● **Text**
Ένα απο τα καλύτερα σχόλια υπέρ του ευρωομολόγου του Erik Jones, Professor for European Studies at the Johns Hopkins University:
There are four things we all want to happen as this crisis in European sovereign debt markets develops. We want borrowers in Greece, Ireland, and elsewhere to learn to live within their means. We want lenders to learn to price risk appropriately and to share in losses when they occur. We want governments and banks to be able to meet their day-to-day requirements. And we want the euro to remain a common currency without the member states having to sacrifice their fiscal sovereignty. Only a common eurobond with limited drawing rights and senior status like that proposed by Giulio Tremonti and Jean-Claude Juncker can meet these objectives.
Much of the German opposition to a eurobond comes from the notion that...
less frugal countries would take advantage of common bonds to borrow beyond their means. That is why it is important to have limited drawing rights. The current system forces the Germans to bail out countries when they cannot pay. A common bond with limited drawing rights would only ask the Germans to put their creditworthiness on the line for other countries when those can pay. At the same time, there is a sharp contrast between the cost of borrowing with a common bond and the cost of borrowing in a national bond that is on top of their rights in the common issue. If we use the Tremonti-Juncker proposal as an illustration, debt raised in common eurobonds up to 40 percent of GDP would be very cheap to finance; the debt raised in national bonds beyond that threshold would be very expensive. There is a strong market incentive for countries not to borrow beyond their means.
Lenders would face clear incentives and consequences as well. The challenge is to help investors to differentiate between debt which is more risky and debt which is more secure. A common eurobond with limited drawing rights and senior status would provide the solution. Investors would know that any common eurobond is much like any other insofar as debtors would ensure that it is serviced first. National bonds would have a lower standing and would suffer earlier losses. In the Tremonti-Juncker proposal, conversion from national bonds to eurobonds would come at a cost as well. Hence, investors would know that national bonds have higher risk attached and because they would stand to lose first.
Meanwhile it is important to note that excessive borrowing and excessive lending are only a small fraction of the activity in bond markets. Governments routinely recycle debt that has matured with new bond issues and banks rely on government securities for their treasury operations. Under the current system whole countries are cut off when their sovereign debt markets run into trouble as national governments struggle to roll over their debt and as banks find themselves subject to widespread losses on their most liquid assets. A common eurobond would limit this dynamic by creating a distinction between the rollover of responsible lending and any excessive increase in borrowing. At the same time it would ensure that national banking systems across the eurozone relied on the same securities in their treasury operations and so eliminate an unnecessary source of counterparty risk.

● **Exercise 1**
List the four things the eurobond commentary says "we all want to happen" as the sovereign debt crisis develops.
● **Exercise 2**
Transcribe the stretch of the eurobond commentary from "Ένα απο τα καλύτερα" through "meet these objectives.".

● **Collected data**
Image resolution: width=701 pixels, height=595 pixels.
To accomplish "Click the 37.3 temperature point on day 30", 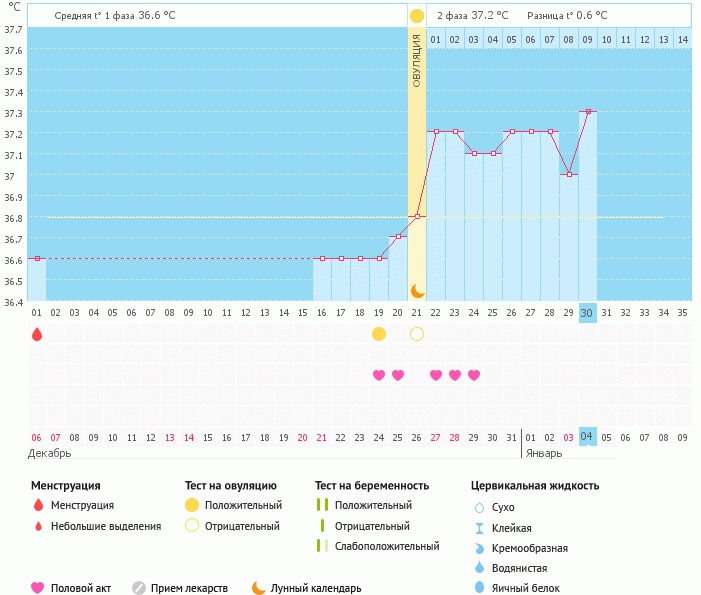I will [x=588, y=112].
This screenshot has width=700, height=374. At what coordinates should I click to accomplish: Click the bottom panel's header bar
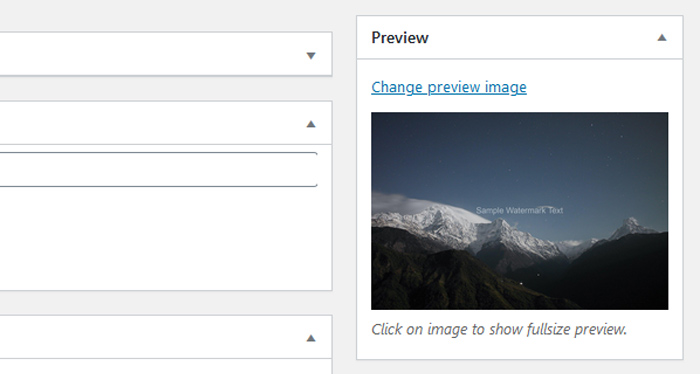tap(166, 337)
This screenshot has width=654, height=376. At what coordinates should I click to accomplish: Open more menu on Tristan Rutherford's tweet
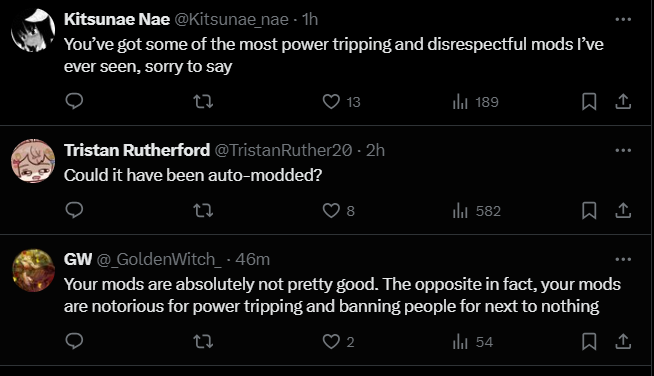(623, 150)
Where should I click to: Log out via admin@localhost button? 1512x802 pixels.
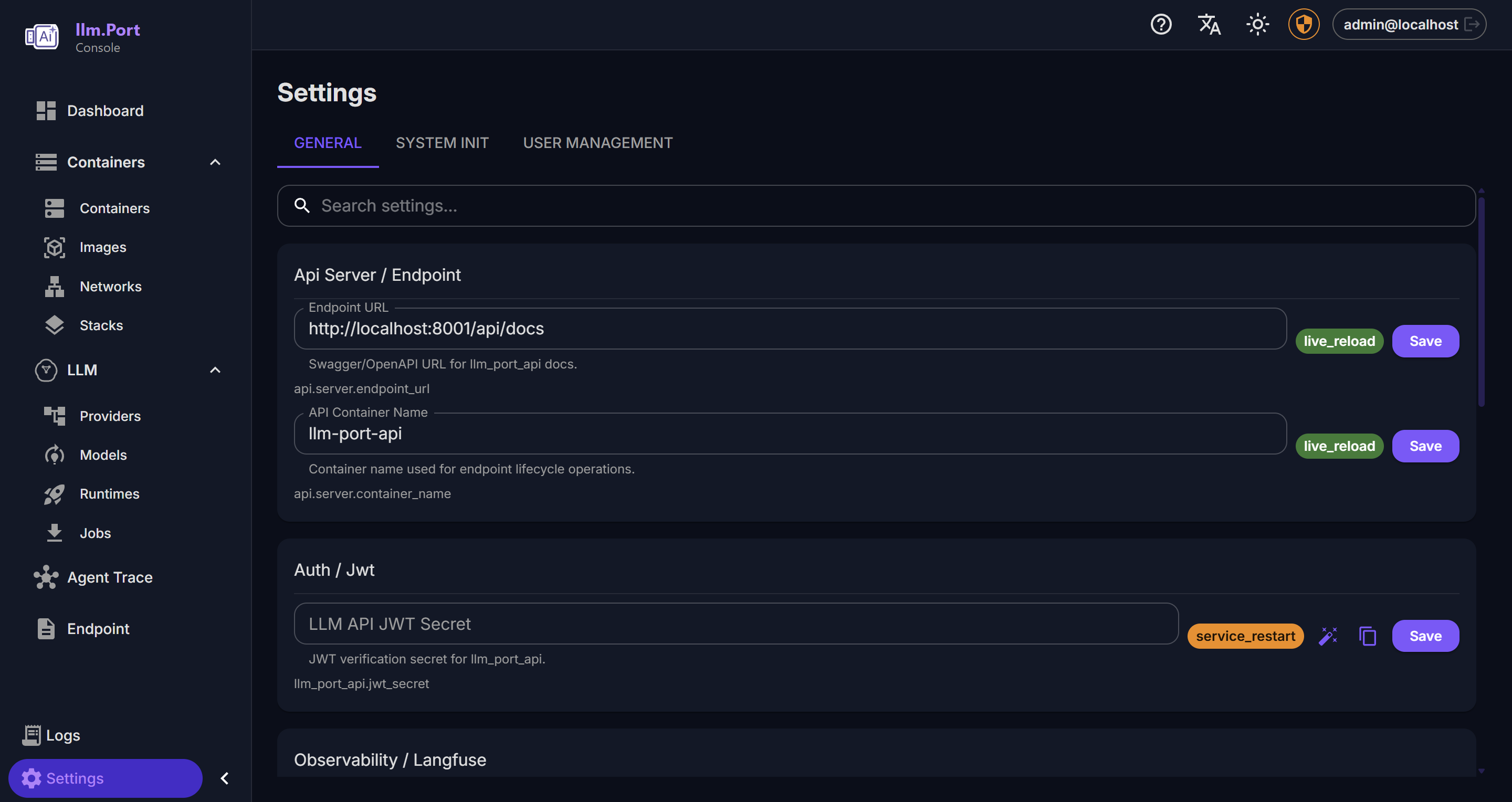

● **Worked solution 1**
- Borrowers in Greece, Ireland, and elsewhere learn to live within their means.
- Lenders learn to price risk appropriately and to share in losses when they occur.
- Governments and banks are able to meet their day-to-day requirements.
- The euro remains a common currency without the member states having to sacrifice their fiscal sovereignty.

● **Worked solution 2**
Ένα απο τα καλύτερα σχόλια υπέρ του ευρωομολόγου του Erik Jones, Professor for European Studies at the Johns Hopkins University:
There are four things we all want to happen as this crisis in European sovereign debt markets develops. We want borrowers in Greece, Ireland, and elsewhere to learn to live within their means. We want lenders to learn to price risk appropriately and to share in losses when they occur. We want governments and banks to be able to meet their day-to-day requirements. And we want the euro to remain a common currency without the member states having to sacrifice their fiscal sovereignty. Only a common eurobond with limited drawing rights and senior status like that proposed by Giulio Tremonti and Jean-Claude Juncker can meet these objectives.